Activity:
Only the line containing "Given: Click the ShopZone logo icon" and the lines after it, through the end of the data below, are to be returned, each exactly as it stands.

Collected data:
%%
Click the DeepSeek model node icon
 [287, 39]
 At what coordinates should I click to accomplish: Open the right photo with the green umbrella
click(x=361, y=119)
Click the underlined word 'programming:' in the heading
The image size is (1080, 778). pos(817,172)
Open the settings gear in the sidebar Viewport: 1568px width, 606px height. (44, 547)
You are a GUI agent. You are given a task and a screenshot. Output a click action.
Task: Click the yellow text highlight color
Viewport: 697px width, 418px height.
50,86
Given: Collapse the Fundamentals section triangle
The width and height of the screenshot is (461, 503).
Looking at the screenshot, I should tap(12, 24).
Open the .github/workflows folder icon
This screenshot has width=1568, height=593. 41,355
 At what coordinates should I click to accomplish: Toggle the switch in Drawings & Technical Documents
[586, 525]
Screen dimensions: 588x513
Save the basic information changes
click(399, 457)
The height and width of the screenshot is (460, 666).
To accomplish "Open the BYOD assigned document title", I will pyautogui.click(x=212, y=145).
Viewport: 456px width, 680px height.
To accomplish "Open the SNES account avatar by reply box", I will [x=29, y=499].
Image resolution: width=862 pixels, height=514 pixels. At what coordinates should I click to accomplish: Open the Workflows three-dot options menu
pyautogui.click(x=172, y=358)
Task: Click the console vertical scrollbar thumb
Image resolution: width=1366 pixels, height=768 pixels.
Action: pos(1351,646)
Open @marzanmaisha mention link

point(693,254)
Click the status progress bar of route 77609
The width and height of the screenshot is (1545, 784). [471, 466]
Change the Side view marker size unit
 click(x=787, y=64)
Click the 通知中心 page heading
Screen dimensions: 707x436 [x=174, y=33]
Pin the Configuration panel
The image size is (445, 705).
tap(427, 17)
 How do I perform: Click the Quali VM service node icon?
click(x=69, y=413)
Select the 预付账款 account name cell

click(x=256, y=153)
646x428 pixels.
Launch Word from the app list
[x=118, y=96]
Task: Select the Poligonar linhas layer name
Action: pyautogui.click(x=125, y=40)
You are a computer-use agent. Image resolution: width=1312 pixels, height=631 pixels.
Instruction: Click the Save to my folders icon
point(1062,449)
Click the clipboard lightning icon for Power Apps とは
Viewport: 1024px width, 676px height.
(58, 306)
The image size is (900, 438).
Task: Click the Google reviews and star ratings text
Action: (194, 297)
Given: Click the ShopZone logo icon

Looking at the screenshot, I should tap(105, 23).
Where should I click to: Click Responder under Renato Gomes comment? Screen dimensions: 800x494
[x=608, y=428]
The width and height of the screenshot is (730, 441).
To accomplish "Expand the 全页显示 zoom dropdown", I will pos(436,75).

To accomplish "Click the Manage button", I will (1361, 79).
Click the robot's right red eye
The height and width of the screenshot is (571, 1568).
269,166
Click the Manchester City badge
%%
Task answer:
Given: Click the ShopZone logo icon

Looking at the screenshot, I should tap(105, 23).
Where should I click to: Click Responder under Renato Gomes comment? Screen dimensions: 800x494
[x=608, y=428]
The width and height of the screenshot is (730, 441).
To accomplish "Expand the 全页显示 zoom dropdown", I will pos(436,75).

To accomplish "Click the Manage button", I will (1361, 79).
Click the robot's right red eye
The height and width of the screenshot is (571, 1568).
269,166
Click the Manchester City badge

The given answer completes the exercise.